By contrast, the average middle-market firm receives 4% and makes 4% of its payments via RTP.
Middle-Market Firms Can reap the Same Benefits as the Bigs
Firms of different sizes get the same benefits from using real-time payments, first and foremost the ability to send and receive payments 24/7 year-round. In fact, this leading value proposition is even more valuable to the U.S. mid-market compared to their larger counterparts, with 42% of of them saying so, compared with 24% of their large-market competitors.
Why Isn’t Adoption Higher?
Many U.S. firms that don’t use RTP are working under the assumption that they might leave them more vulnerable to fraud. This fear is exacerbated by the inarguable fact that such payments are currently irrevocable.
Fact vs Fiction
But businesses that already use them don’t widely share that assumption. According to PYMTS research, real-time payment utilization actually correlates with much lower fraud incidence. It occurs approximately 75% less often among firms that use RTP as it does among those that don’t.
Ready, Aim, Fire — Not Ready, Fire, Aim
The reason for this may be that utilizing real-time payments imposes discipline on the accounts payable function. The irrevocability of this method of payment compared with other methods such as checks, automated clearinghouse, and credit cards is the financial equivalent of working without a net. This focuses the minds of accounts payable (AP) personnel marvelously on rigorously authenticating payee identity.
While regulators are pressuring platforms to address the irrevocability issue, there is no such reform on the horizon. Meanwhile, the watchword must be payor emptor, and they need to bolster internal controls to ensure that appropriate approvals are in place and automated to miminmize payment errors, if not eliminate them completely. This also allows auditing of the entire AP verification process to uncover any legacy issues. The annals of AP are rife with examples of fraudulent payment, regardless of method. RTP adoption represents an opportunity to clean up the entire operation.
Weighing the Fraud Factor
Midmarket firms need to play catch up to avoid ceding competitive advantage with their larger rivals. The benefit equation is a two-sided proposition. While AP streamlining and improved vendor relations are a key part of the value proposition, the accounts receivable (AR) side of the fence holds perhaps even greater benefits. Offering real-time payments to new and existing customers can improve by making customer acquisition and retention easier and improving cash flow — an especially critical imperative given rising costs lately.

* _Data provided_
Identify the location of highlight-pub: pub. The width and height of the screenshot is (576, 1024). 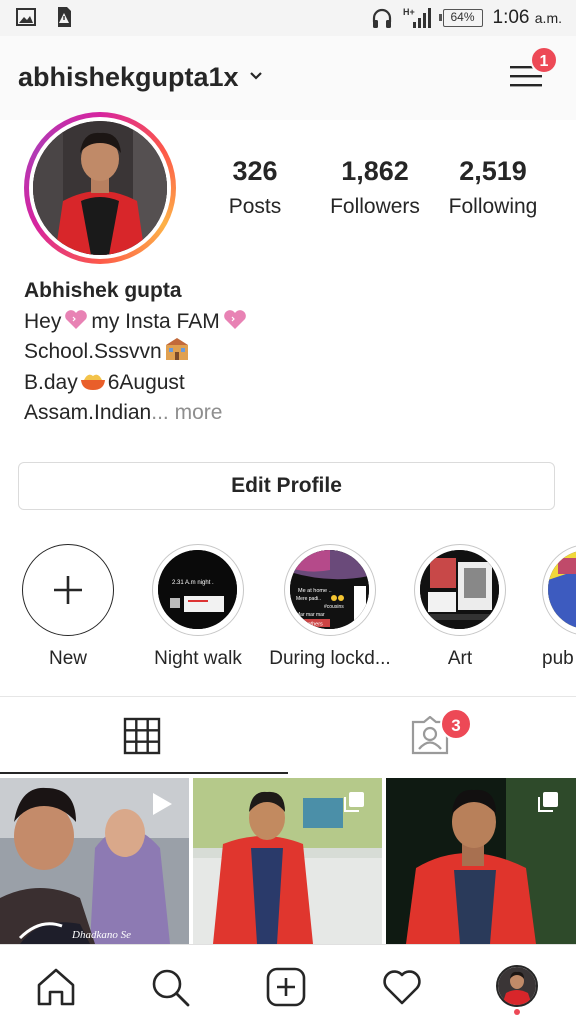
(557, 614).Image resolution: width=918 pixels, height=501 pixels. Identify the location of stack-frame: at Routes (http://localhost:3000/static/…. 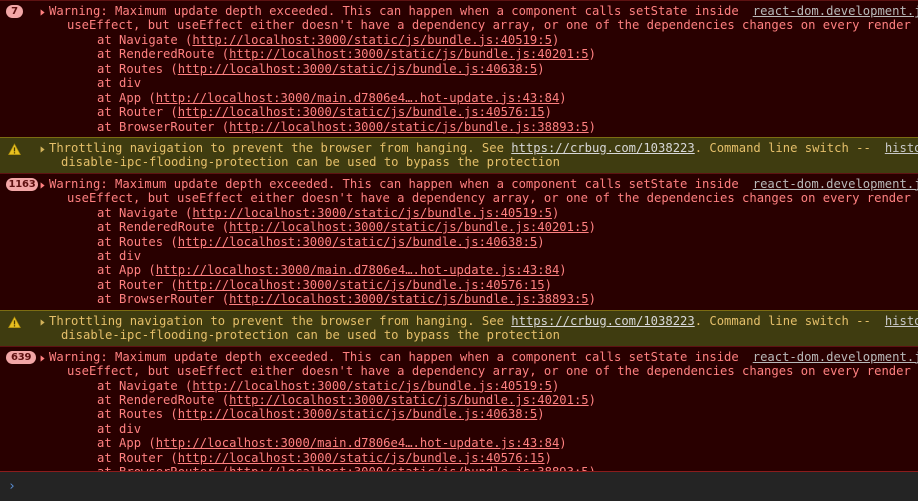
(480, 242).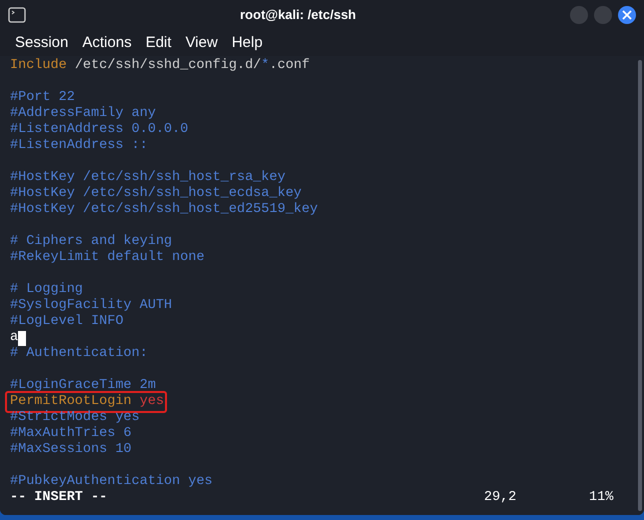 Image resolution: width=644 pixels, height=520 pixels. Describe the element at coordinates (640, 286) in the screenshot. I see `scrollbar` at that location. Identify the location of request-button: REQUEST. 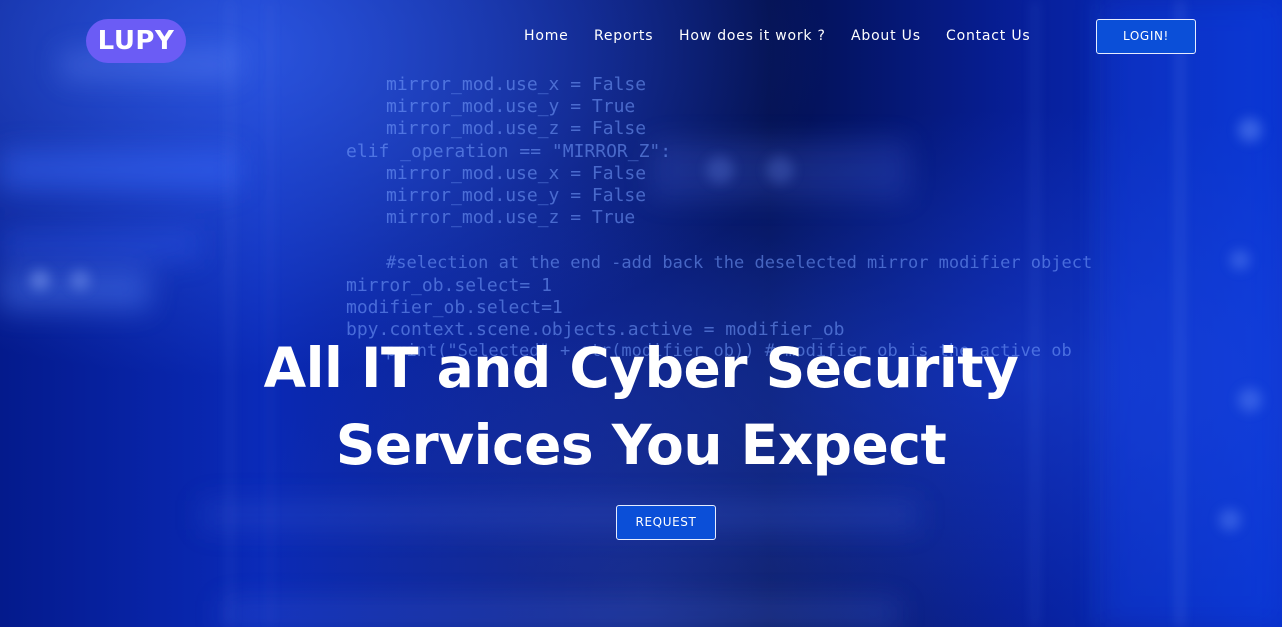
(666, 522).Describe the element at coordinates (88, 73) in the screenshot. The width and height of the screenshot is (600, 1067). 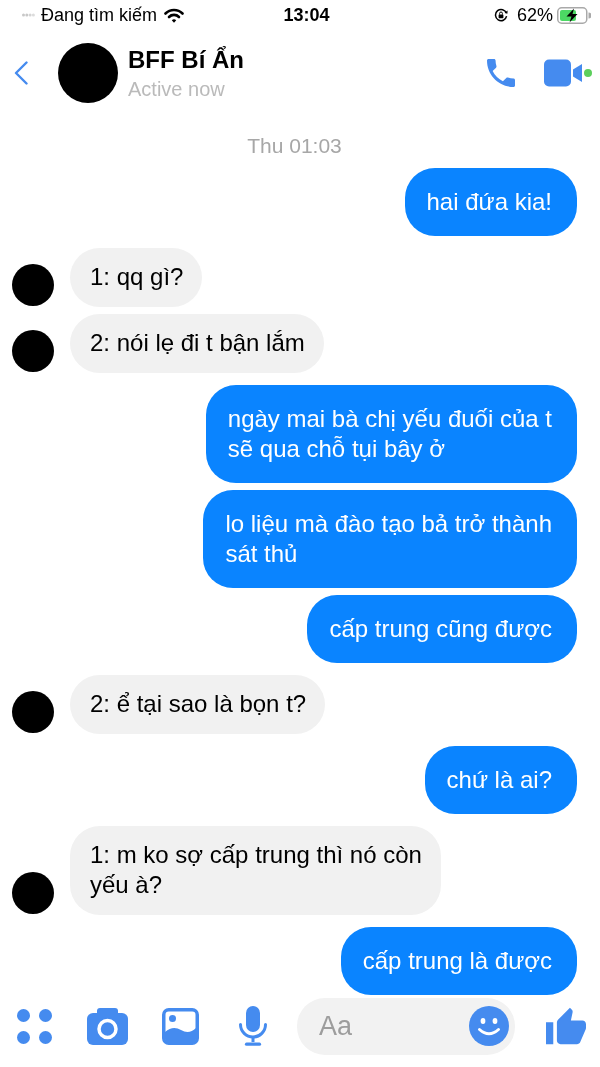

* _Task instructions_
a - According to the piece on real-time payments, why might firms that use real-time payments experience less fraud? Answer in one to three sentences.
b - From the piece on real-time payments, return the stretch from "Ready, Aim, Fire" through "authenticating payee identity.".

* _Numbered responses_
a - The piece suggests that using real-time payments may impose discipline on the accounts payable function. Because these payments cannot be reversed, unlike checks, automated clearinghouse transfers, or credit cards, accounts payable staff are pushed to authenticate payee identity rigorously.

b -
Ready, Aim, Fire — Not Ready, Fire, Aim
The reason for this may be that utilizing real-time payments imposes discipline on the accounts payable function. The irrevocability of this method of payment compared with other methods such as checks, automated clearinghouse, and credit cards is the financial equivalent of working without a net. This focuses the minds of accounts payable (AP) personnel marvelously on rigorously authenticating payee identity.